— Problem description —
In the records below, the lines from the one with "Where should I click to: Open" through the last are to be printed exactly, and nothing else.

########

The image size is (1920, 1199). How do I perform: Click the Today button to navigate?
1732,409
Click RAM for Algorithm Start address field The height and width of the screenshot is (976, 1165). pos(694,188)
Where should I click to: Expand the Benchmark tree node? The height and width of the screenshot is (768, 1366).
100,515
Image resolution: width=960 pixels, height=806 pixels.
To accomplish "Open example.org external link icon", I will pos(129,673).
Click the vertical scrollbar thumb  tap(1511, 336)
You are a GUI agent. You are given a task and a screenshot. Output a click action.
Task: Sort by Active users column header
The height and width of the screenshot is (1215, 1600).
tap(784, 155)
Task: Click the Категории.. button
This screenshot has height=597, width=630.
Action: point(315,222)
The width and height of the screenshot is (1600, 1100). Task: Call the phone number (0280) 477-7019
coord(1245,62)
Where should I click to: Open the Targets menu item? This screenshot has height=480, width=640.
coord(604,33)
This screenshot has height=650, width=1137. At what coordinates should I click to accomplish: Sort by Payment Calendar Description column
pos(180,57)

########

— Answer section —
Where should I click to: Open the Targets menu item? This screenshot has height=480, width=640.
coord(604,33)
This screenshot has height=650, width=1137. At what coordinates should I click to accomplish: Sort by Payment Calendar Description column
pos(180,57)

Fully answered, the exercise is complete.